What to work on:
Which of the lines below contain the string "forward"? Copy each one.
= = = = = = =
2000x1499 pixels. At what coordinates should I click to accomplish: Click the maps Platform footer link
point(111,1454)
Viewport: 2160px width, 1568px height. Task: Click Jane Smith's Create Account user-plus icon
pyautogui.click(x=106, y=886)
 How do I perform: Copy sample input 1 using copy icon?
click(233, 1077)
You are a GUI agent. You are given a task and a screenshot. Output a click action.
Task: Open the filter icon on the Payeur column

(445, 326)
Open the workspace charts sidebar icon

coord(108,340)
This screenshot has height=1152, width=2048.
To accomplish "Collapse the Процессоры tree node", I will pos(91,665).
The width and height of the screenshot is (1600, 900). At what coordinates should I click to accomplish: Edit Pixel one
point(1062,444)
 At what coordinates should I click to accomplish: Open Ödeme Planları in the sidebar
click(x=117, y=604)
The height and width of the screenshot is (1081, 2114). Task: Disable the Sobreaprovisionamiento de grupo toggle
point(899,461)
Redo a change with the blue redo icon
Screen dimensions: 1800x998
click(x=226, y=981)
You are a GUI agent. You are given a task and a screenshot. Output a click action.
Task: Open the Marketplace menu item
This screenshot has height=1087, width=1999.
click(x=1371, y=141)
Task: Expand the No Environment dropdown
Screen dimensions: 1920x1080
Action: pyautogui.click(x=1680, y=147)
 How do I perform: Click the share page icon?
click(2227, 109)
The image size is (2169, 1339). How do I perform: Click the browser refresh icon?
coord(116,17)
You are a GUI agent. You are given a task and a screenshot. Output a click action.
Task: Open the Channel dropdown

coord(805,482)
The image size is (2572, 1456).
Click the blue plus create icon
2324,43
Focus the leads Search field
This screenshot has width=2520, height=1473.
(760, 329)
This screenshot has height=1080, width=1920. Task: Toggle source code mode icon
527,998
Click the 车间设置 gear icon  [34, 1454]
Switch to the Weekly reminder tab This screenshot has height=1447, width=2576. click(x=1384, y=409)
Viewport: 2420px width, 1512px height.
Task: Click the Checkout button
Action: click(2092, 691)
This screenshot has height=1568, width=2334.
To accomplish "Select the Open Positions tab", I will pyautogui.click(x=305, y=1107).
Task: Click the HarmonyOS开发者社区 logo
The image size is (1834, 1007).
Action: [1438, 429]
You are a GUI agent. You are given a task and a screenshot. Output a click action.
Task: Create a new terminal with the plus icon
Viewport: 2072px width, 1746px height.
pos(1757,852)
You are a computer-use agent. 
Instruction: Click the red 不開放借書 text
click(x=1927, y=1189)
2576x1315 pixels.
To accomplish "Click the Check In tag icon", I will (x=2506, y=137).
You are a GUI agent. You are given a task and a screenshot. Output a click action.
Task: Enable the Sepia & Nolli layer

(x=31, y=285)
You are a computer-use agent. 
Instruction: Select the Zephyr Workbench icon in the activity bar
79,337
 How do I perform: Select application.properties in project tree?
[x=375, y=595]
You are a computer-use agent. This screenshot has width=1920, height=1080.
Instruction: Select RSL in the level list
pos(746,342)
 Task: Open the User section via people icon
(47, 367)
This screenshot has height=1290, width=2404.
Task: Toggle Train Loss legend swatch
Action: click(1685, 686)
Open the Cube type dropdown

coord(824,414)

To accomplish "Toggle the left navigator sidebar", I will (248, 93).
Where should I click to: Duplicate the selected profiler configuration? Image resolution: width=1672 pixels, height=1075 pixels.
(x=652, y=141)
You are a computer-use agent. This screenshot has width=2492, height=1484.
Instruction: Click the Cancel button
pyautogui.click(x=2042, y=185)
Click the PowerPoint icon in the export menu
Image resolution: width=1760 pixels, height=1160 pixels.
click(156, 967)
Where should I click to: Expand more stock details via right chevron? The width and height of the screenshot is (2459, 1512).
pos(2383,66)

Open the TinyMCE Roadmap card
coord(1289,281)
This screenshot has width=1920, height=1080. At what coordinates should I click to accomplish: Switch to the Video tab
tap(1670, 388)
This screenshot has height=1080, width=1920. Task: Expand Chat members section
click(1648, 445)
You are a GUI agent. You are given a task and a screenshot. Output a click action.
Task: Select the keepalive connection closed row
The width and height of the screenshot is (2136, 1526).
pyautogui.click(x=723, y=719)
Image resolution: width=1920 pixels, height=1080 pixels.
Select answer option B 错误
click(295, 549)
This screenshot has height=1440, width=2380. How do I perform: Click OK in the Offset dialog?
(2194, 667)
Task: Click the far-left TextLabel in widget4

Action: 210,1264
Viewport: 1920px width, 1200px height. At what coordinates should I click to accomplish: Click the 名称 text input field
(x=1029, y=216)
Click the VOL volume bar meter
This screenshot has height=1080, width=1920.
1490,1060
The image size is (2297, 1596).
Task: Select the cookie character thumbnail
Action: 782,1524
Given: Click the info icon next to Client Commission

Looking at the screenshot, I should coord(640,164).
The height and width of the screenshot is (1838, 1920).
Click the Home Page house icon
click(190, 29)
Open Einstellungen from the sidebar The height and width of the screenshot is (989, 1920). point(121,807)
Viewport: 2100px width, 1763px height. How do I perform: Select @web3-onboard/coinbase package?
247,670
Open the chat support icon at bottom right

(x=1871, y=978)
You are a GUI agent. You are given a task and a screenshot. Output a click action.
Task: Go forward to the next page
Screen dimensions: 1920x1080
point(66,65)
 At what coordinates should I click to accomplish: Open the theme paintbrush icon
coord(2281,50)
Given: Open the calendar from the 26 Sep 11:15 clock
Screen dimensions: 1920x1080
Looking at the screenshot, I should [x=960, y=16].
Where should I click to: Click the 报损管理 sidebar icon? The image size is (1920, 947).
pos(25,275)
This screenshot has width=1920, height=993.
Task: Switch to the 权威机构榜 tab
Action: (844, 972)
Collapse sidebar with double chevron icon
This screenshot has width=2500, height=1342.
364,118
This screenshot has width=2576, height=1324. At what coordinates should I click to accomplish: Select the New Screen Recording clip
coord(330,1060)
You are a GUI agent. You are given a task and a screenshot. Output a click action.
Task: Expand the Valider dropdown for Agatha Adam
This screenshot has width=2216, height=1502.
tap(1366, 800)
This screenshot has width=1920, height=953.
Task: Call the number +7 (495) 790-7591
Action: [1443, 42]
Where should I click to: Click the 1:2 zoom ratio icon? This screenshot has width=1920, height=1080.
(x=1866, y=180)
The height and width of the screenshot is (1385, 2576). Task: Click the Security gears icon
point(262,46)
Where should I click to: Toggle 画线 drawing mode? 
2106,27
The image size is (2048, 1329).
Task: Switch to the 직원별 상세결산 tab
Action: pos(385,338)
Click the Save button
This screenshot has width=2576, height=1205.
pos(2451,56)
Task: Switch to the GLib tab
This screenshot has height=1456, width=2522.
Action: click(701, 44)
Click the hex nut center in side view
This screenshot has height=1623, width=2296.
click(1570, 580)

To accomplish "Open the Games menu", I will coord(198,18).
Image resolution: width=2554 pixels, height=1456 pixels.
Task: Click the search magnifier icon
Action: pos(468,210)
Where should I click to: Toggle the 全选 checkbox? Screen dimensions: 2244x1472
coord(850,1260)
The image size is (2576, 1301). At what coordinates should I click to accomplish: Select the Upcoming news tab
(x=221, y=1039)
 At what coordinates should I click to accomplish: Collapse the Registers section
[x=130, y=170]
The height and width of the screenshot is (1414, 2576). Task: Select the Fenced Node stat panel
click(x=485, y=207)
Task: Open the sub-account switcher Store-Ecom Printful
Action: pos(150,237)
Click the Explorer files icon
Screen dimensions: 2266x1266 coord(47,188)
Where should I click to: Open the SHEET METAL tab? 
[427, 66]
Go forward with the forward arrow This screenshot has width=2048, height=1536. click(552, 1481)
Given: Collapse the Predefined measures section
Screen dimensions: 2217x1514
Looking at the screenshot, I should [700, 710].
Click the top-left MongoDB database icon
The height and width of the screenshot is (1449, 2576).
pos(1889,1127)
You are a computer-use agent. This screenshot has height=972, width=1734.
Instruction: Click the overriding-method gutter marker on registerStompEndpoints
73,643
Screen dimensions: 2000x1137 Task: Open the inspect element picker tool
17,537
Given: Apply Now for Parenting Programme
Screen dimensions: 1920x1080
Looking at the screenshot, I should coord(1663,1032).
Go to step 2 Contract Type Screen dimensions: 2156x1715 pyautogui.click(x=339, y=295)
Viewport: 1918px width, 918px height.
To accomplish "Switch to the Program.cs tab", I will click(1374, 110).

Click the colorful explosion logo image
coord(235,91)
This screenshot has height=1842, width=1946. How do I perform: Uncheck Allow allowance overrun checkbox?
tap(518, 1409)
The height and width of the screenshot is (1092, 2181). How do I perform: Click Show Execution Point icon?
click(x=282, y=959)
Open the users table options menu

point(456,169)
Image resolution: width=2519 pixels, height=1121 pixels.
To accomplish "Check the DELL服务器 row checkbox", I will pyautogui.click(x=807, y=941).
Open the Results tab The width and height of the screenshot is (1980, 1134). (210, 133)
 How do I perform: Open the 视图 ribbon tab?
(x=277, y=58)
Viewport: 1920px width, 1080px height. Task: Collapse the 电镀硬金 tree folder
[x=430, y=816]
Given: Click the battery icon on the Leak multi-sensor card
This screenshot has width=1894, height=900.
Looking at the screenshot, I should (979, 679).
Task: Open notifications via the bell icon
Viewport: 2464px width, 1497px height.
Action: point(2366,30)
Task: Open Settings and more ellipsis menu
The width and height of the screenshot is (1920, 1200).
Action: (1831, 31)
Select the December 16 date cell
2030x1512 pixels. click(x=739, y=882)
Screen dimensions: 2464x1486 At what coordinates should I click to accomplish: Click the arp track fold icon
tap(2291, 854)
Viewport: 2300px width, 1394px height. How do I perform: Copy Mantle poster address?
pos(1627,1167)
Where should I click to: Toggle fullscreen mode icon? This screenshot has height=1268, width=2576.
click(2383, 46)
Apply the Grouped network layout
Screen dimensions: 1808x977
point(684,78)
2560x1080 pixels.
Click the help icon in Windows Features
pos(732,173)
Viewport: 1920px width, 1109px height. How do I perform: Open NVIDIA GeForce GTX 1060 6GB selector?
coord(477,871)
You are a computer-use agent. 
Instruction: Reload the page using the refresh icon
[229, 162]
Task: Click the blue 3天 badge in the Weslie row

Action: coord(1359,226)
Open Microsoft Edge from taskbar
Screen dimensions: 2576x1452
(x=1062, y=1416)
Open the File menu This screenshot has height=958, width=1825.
= = = = = = =
Response to this task:
Task: Go forward to the next page
Go forward with the forward arrow This screenshot has width=2048, height=1536. click(552, 1481)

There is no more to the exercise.